6. Where your data is held and transfers
We host your data within the European Union, and we do not transfer your personal data outside the EEA ourselves. Two recipients are located outside the EEA or are international organisations, and rely on the safeguards below:
- Stripe processes payment data partly outside the EEA as an independent controller; those transfers rely on an adequacy decision or the European Commission's standard contractual clauses.

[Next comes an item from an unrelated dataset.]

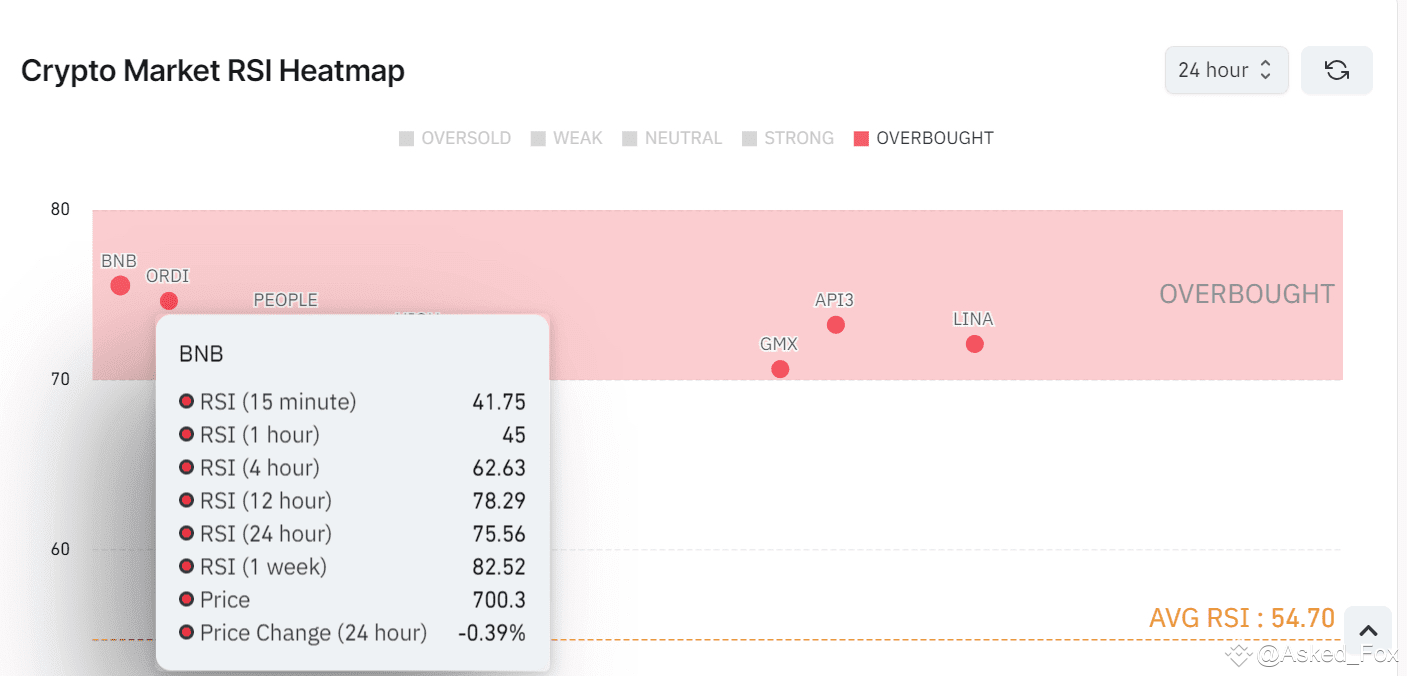
Task: Click the Crypto Market RSI Heatmap title
Action: click(x=213, y=71)

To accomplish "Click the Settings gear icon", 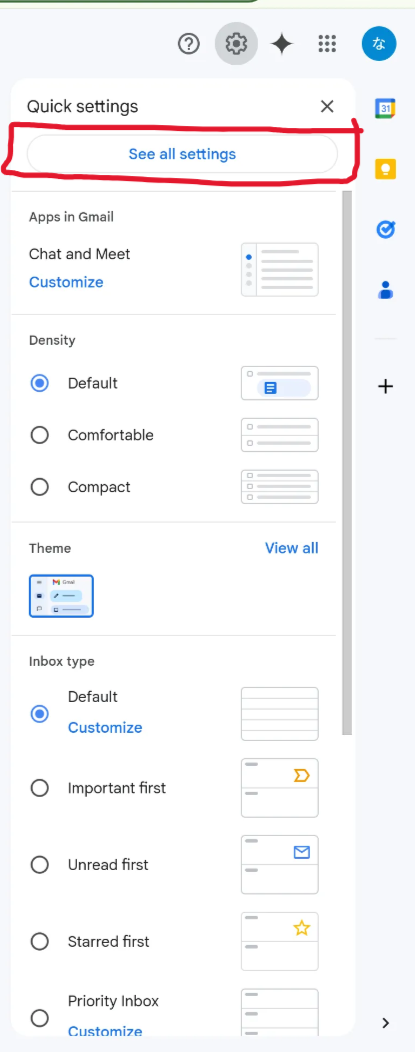I will [236, 44].
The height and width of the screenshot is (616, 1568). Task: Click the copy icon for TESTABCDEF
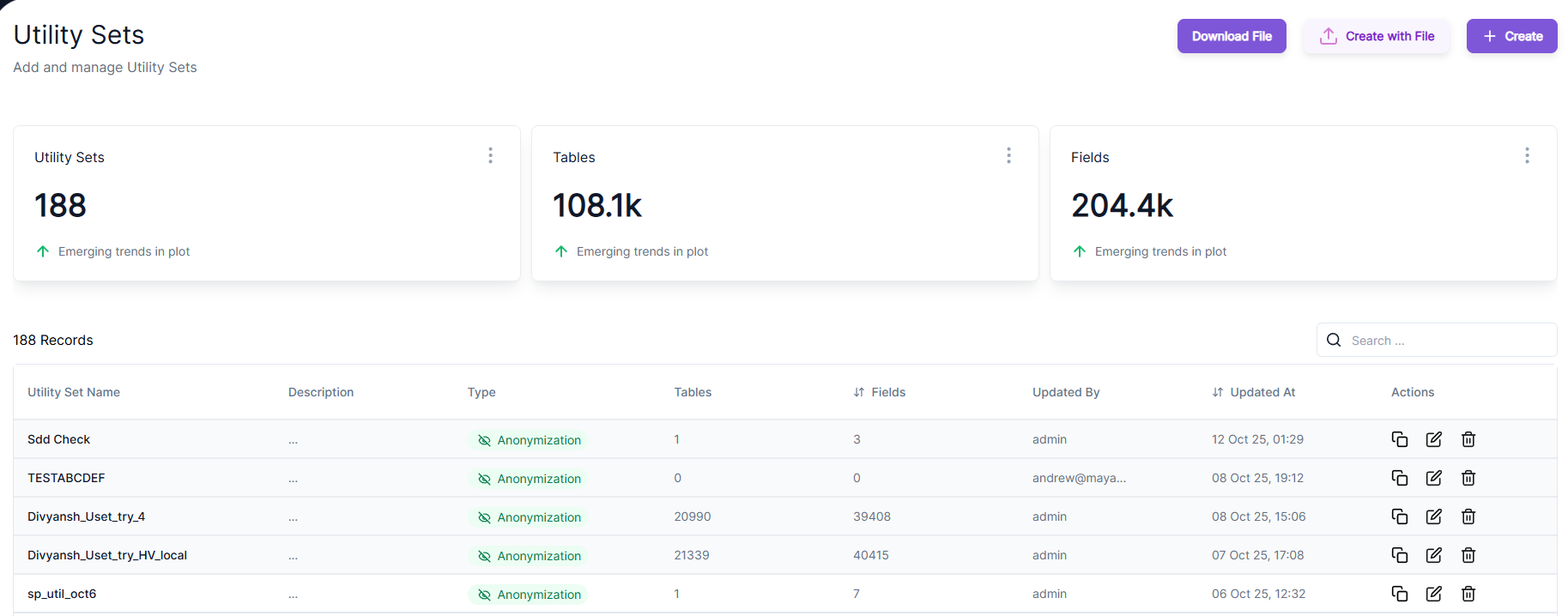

- Whisp / FAO: as the FAO is an international organisation (not a third country), standard contractual clauses are not an available transfer tool. Where the plot data qualifies as personal data, the transfer relies on the operator's explicit consent and/or performance of a contract under Article 49(1) GDPR; we monitor the European Commission's forthcoming standard clauses for transfers to international organisations.
7. How long we keep it
We keep account and operator data while your account is active and delete or anonymise it within 90 days after your account is closed, unless a longer period is legally required. Accounting and invoicing records are kept for seven years from the end of the financial year under the Estonian Accounting Act. Due diligence statements and their supporting records — including the plot geolocation contained in them — are retained for five years, reflecting the EUDR record-keeping period. You can remove connected TRACES credentials at any time; they are then deleted.
8. Your rights
Under the GDPR you can request access to your data, correction, erasure, portability, restriction of processing and object to processing. You may lodge a complaint with a supervisory authority — for us that is the Estonian Data Protection Inspectorate (Andmekaitse Inspektsioon, www.aki.ee) — but you may also contact the authority in your own country. To exercise a right, email us using the address below. Where we process data as a processor for an importer (see section 3), we will forward your request to that importer.
9. Security
Passwords are hashed, sensitive credentials are encrypted at rest, and traffic is served over TLS. No system is perfectly secure, but we take reasonable measures to protect your data.
10. Cookies
We use only essential first-party cookies: a session cookie that keeps you signed in (your language choice is stored in the same session), a CSRF cookie that protects forms against abuse and — if you choose "remember me" — a persistent sign-in cookie. Supplier collection pages use the same essential cookies only. We do not use analytics or advertising cookies.
11. Changes to this policy
We may update this policy from time to time. The date at the top shows when it last changed; material changes will be communicated where appropriate.
Questions about this document? Email [email protected]. CanopyProof is a product of Talivio Technology OÜ (registry code 16991406), Ahtri tn 12, Kesklinna linnaosa, Tallinn, Harju maakond, 15551, Estonia.